** EXERCISE REQUIREMENTS **
Copy every line of the records below word for word, omitting the pictures.
------ RECORDS FOR THIS EXERCISE ------
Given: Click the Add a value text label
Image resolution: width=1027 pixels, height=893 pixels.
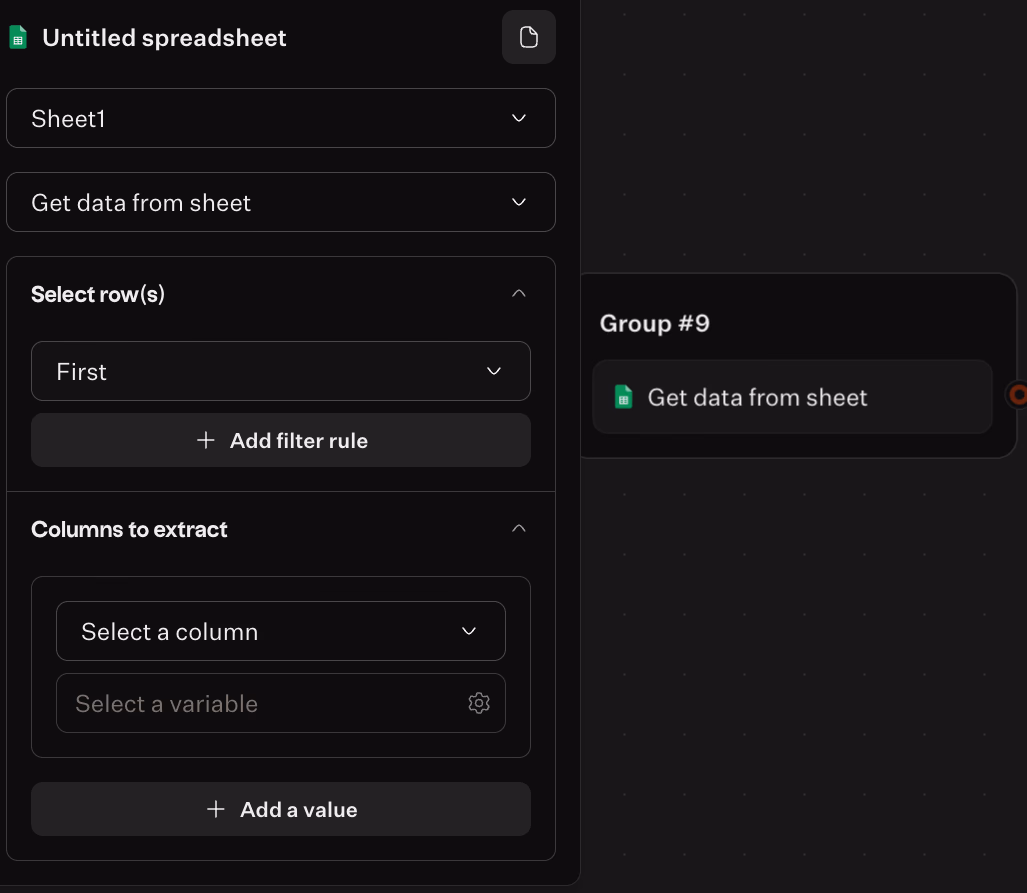Looking at the screenshot, I should pos(298,809).
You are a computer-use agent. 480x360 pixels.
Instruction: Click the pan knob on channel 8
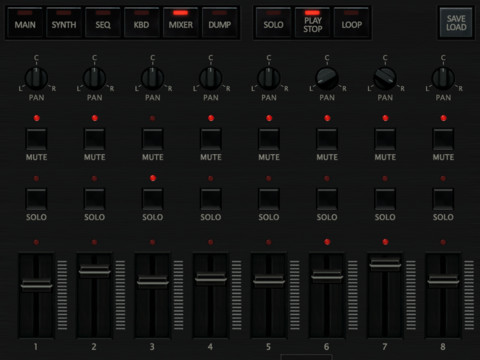(x=443, y=78)
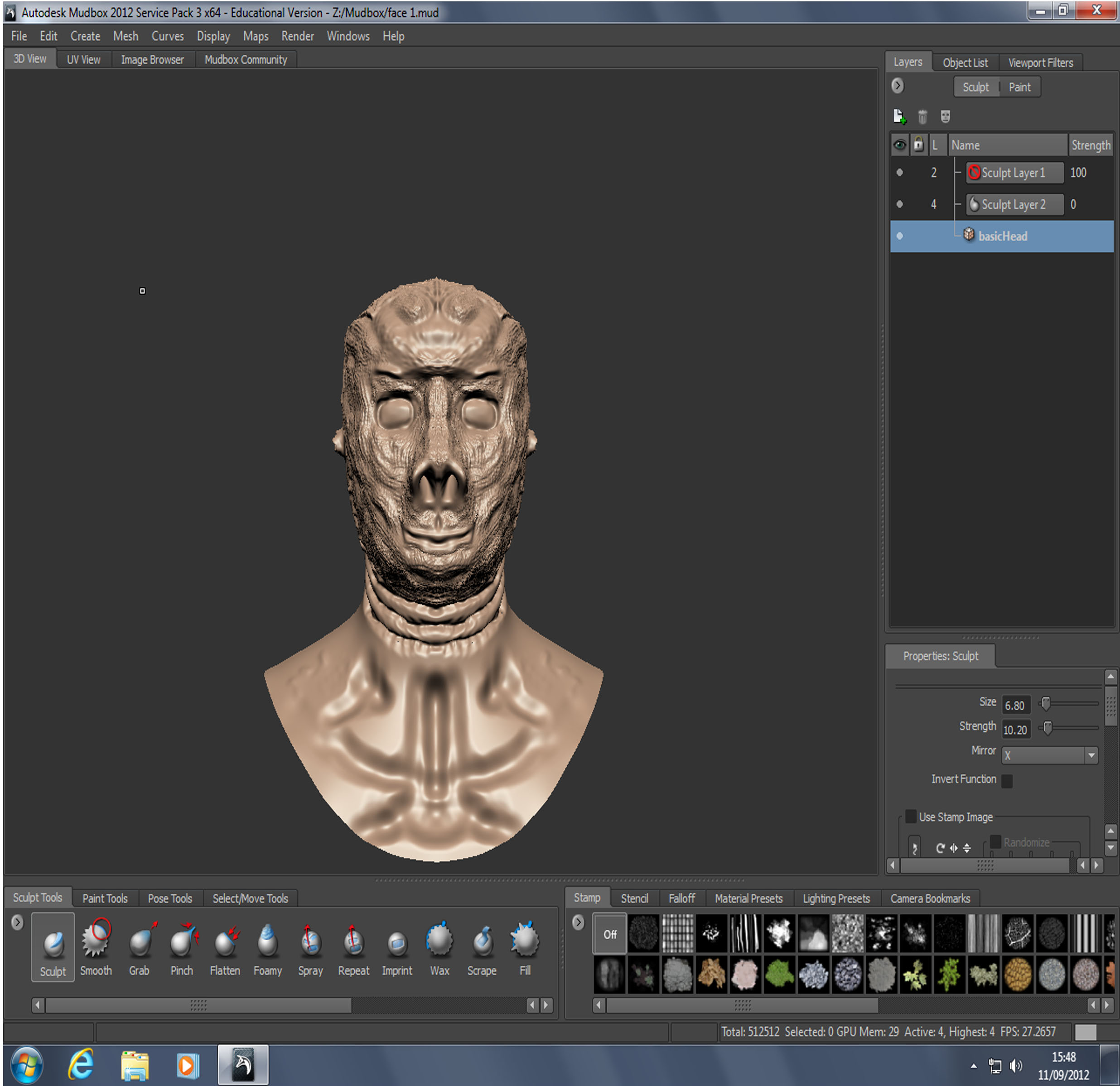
------
** OUTPUT FOR THIS TASK **
Given: Click the Add a value text label
Image resolution: width=1027 pixels, height=893 pixels.
Looking at the screenshot, I should pos(298,809).
You are a computer-use agent. 480x360 pixels.
Instruction: Click the pan knob on channel 8
(x=443, y=78)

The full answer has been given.